WHAT IS NEEDED: Copy the entries from the line that contains "Where should I click to: Click the Vehicle" through the end of the entries, replacing every instance of "icon" with "symbol" and leaving everything else unchanged.
____ INFORMATION SHOWN
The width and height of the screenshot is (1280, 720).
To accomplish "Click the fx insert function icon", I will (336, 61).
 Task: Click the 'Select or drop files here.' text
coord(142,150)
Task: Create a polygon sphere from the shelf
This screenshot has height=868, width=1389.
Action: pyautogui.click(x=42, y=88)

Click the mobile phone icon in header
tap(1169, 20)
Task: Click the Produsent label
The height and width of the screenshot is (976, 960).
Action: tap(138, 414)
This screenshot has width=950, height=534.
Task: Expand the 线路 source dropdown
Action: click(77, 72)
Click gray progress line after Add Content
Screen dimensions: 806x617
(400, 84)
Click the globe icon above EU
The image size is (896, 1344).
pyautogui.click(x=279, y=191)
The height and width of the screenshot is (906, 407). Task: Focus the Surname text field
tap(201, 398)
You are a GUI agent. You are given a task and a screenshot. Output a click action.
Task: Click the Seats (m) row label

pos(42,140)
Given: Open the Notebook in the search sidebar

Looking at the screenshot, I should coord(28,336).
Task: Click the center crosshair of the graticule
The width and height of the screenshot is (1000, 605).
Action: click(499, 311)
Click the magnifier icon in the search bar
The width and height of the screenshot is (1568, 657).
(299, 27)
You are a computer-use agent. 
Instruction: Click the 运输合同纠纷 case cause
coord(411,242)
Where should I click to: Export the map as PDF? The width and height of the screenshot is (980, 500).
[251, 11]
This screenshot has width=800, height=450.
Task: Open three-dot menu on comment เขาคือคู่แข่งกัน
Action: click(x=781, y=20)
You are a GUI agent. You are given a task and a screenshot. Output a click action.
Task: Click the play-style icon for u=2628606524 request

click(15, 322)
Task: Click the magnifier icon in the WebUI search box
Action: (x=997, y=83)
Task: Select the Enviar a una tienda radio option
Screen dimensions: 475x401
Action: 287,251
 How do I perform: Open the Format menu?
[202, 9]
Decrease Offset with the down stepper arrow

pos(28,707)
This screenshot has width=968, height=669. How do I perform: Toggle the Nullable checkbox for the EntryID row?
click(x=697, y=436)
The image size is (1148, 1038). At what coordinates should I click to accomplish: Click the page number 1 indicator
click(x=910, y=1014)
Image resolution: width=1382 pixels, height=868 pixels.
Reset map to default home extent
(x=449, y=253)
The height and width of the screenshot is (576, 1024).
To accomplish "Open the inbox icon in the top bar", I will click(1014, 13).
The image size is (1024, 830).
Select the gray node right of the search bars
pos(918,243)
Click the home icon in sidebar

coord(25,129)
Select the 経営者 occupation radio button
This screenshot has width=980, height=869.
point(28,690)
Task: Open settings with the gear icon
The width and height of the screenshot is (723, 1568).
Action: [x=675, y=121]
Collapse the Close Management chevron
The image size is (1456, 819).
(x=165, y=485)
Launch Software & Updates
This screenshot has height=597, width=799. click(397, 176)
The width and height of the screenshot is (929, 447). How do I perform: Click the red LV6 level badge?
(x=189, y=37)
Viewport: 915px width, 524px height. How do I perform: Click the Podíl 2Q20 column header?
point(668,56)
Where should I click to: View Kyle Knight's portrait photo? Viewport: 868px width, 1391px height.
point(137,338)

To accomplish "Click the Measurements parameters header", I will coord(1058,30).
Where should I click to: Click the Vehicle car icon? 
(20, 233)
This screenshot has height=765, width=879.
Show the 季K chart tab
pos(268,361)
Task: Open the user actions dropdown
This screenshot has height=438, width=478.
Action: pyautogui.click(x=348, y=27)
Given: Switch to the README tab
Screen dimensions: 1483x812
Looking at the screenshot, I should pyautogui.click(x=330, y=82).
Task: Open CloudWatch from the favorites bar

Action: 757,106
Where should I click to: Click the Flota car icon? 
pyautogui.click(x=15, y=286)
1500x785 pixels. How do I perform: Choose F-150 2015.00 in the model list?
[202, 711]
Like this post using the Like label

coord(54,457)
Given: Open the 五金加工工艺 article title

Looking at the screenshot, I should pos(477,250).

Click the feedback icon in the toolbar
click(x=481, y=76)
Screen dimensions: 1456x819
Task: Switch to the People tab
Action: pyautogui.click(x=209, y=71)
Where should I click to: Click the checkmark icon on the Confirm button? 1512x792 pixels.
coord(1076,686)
________
SOLUTION TO THIS EXERCISE:
Where should I click to: Click the Vehicle car symbol? 
(20, 233)
This screenshot has height=765, width=879.
Show the 季K chart tab
pos(268,361)
Task: Open the user actions dropdown
This screenshot has height=438, width=478.
Action: pyautogui.click(x=348, y=27)
Given: Switch to the README tab
Screen dimensions: 1483x812
Looking at the screenshot, I should pyautogui.click(x=330, y=82).
Task: Open CloudWatch from the favorites bar

Action: 757,106
Where should I click to: Click the Flota car symbol? 
pyautogui.click(x=15, y=286)
1500x785 pixels. How do I perform: Choose F-150 2015.00 in the model list?
[202, 711]
Like this post using the Like label

coord(54,457)
Given: Open the 五金加工工艺 article title

Looking at the screenshot, I should pos(477,250).

Click the feedback symbol in the toolbar
click(x=481, y=76)
Screen dimensions: 1456x819
Task: Switch to the People tab
Action: pyautogui.click(x=209, y=71)
Where should I click to: Click the checkmark symbol on the Confirm button? 1512x792 pixels.
coord(1076,686)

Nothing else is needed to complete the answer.